Examining the changes from the preliminary report to the second estimate, growth in the third quarter reflected notable contributions from consumer spending, exports, federal government expenditures, and business investments. While imports also rose, their status as a subtractive factor in GDP calculations tempered the overall effect.
Breaking down the contributions to GDP growth, personal consumption was the largest driver, contributing approximately 2.37 percentage points to the overall 2.8% growth figure. This marked a slight reduction from the initial estimate, which had personal consumption adding 2.46 percentage points. Fixed investment played a smaller but still significant role, contributing 0.31 percentage points, a slight increase from the 0.24 percentage points estimated initially. Private inventory changes detracted from GDP, subtracting 0.11 percentage points, though this was less of a drag compared to the first estimate of a 0.17 percentage point subtraction. Net trade was essentially neutral, with net exports reducing GDP by 0.58 percentage points, a modest adjustment from the initial estimate of 0.55 percentage points. Government spending contributed a stable 0.83 percentage points to GDP, a slight dip from the earlier 0.85 percentage point estimate.

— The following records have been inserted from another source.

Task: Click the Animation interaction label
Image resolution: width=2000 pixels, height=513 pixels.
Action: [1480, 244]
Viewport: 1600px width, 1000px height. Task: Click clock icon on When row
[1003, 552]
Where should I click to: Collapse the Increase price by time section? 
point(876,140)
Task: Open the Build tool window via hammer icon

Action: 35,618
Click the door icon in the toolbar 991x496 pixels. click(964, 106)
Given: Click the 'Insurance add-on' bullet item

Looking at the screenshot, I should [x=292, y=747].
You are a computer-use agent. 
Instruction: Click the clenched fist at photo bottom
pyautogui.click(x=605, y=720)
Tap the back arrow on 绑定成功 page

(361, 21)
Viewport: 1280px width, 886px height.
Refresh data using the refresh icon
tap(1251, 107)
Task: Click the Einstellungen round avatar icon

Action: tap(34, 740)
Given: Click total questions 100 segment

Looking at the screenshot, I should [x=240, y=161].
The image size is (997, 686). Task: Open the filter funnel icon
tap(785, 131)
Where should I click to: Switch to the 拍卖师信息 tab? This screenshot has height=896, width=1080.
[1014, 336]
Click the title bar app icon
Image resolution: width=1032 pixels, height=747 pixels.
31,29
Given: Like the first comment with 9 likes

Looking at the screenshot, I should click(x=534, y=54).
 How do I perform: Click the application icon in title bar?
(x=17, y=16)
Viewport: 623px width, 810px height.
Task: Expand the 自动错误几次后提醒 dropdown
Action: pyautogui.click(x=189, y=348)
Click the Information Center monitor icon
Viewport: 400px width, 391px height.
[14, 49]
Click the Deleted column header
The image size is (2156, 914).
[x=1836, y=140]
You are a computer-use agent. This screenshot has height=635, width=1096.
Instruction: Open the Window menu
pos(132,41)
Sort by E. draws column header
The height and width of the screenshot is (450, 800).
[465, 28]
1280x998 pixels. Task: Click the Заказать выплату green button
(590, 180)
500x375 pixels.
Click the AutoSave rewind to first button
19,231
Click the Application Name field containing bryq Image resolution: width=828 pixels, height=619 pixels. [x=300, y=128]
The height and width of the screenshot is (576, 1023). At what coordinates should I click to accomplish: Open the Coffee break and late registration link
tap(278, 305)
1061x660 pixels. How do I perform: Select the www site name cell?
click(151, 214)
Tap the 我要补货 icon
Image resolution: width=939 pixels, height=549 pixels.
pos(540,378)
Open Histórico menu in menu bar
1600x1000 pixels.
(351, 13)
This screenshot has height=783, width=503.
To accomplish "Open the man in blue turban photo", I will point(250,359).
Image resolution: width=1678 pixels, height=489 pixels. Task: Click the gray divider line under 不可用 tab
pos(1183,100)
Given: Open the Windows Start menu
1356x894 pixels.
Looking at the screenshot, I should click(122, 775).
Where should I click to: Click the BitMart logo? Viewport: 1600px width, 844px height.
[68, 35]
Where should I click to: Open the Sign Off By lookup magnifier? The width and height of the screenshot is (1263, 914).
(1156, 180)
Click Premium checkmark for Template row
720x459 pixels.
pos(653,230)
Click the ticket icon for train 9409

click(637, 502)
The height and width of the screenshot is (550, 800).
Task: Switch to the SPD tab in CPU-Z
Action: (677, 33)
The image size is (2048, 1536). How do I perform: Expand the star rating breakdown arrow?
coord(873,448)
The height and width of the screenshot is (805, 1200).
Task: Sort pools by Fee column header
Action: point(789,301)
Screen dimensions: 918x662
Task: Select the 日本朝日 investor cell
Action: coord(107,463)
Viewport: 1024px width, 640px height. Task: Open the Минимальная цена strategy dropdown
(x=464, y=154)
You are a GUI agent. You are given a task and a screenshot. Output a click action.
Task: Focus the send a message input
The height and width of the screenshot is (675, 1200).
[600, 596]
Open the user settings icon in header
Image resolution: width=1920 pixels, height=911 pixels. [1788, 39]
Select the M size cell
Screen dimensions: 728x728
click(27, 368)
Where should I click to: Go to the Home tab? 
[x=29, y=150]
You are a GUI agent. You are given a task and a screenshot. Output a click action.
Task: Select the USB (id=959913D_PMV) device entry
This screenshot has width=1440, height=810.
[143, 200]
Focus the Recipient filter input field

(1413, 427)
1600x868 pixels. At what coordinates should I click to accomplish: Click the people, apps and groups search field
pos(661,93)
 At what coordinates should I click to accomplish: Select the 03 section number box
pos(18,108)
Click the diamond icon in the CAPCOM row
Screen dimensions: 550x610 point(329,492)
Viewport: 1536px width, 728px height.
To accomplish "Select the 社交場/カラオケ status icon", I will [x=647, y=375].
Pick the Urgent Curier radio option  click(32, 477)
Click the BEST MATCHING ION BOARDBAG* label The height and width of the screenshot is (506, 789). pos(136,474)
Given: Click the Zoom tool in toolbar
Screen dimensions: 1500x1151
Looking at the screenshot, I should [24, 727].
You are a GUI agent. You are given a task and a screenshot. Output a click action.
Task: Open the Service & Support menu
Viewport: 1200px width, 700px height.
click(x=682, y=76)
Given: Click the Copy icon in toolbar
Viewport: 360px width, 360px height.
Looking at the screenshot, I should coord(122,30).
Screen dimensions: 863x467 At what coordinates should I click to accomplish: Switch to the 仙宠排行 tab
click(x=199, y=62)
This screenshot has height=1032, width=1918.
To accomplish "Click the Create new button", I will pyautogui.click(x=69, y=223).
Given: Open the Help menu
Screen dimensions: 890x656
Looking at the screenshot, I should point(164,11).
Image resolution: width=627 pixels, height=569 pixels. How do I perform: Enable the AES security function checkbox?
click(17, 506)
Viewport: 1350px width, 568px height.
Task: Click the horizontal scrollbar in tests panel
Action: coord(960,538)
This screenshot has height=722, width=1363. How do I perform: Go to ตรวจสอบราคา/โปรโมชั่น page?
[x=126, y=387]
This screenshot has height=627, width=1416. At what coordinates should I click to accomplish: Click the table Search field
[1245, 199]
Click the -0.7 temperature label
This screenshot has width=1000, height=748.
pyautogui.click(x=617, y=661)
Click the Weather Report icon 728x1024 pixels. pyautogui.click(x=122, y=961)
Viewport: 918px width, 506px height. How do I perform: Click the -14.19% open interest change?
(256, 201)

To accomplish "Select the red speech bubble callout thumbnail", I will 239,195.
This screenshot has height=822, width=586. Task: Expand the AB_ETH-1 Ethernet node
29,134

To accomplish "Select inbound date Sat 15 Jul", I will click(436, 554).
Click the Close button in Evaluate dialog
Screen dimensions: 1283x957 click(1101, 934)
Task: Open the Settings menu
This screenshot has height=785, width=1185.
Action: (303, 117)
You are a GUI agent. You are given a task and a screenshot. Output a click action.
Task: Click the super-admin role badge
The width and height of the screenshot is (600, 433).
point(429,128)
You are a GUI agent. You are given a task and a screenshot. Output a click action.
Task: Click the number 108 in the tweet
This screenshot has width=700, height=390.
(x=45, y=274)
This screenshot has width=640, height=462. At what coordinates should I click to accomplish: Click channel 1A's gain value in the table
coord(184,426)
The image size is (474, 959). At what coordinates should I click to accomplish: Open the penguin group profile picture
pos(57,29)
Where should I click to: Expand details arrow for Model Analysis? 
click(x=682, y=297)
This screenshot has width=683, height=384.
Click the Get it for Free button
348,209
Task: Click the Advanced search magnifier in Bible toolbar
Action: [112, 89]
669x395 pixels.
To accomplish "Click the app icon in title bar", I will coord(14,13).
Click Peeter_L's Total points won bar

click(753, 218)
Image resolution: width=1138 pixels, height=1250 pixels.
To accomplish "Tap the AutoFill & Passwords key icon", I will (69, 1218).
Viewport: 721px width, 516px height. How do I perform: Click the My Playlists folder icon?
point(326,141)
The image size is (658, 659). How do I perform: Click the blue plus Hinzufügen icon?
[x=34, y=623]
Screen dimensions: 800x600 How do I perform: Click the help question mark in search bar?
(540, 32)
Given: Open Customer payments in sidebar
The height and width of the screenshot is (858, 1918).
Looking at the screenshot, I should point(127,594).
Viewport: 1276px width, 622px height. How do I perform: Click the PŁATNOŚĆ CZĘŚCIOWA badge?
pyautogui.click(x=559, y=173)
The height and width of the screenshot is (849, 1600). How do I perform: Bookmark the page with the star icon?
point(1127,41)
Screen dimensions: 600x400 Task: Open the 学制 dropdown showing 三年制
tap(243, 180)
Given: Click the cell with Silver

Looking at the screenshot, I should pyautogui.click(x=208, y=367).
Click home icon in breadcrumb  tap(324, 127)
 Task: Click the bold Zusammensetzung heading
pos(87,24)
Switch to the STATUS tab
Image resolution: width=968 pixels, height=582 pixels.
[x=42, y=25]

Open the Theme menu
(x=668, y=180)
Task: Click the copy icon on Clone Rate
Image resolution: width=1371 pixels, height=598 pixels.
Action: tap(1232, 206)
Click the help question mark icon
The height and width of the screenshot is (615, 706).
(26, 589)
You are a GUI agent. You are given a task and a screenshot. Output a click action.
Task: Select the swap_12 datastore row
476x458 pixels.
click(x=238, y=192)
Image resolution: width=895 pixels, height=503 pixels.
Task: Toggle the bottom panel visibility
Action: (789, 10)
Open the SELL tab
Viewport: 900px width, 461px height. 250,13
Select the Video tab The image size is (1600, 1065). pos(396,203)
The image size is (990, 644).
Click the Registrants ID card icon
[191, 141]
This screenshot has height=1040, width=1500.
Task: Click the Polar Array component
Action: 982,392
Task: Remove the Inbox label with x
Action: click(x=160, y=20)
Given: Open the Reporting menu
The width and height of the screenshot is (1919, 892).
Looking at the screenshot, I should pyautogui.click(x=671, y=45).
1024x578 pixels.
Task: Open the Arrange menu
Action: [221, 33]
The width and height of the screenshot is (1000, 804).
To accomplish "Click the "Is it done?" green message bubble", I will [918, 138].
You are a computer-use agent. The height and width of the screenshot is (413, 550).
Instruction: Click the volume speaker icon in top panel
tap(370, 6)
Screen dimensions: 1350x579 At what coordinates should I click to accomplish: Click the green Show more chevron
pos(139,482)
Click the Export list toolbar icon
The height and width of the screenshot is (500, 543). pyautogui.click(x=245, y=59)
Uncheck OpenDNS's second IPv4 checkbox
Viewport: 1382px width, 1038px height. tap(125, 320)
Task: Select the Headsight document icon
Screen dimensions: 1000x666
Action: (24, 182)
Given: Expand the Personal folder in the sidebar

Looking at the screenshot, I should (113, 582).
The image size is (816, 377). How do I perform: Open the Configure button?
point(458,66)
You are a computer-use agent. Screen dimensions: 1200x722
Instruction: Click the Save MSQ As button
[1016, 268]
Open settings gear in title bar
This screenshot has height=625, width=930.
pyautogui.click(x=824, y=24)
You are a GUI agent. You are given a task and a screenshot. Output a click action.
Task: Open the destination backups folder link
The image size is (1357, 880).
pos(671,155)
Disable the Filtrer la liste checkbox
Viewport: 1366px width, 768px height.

While the GDP data offered little in the way of surprises, some analysts looked to the underlying price data for potential insights into upcoming Federal Reserve monetary policy decisions, particularly the December Federal Open Market Committee meeting. This is especially relevant as the core personal consumption expenditures (PCE) price index, a key measure of inflation closely monitored by the Fed, was set to be released shortly after the GDP report.
According to the BEA, prices for gross domestic purchases rose by 1.9% annualized during the third quarter, a slowdown from the 2.4% rise recorded in the second quarter. Excluding food and energy, prices increased by 2.4%, down from 2.6% in the prior quarter. For personal consumption expenditures specifically, prices rose by 1.5% in the third quarter, a notable deceleration from the 2.5% increase in the previous quarter. When excluding food and energy costs, the core PCE price index rose by 2.1%, a slowdown from the 2.8% rise in the second quarter, and just shy of the expected 2.2%.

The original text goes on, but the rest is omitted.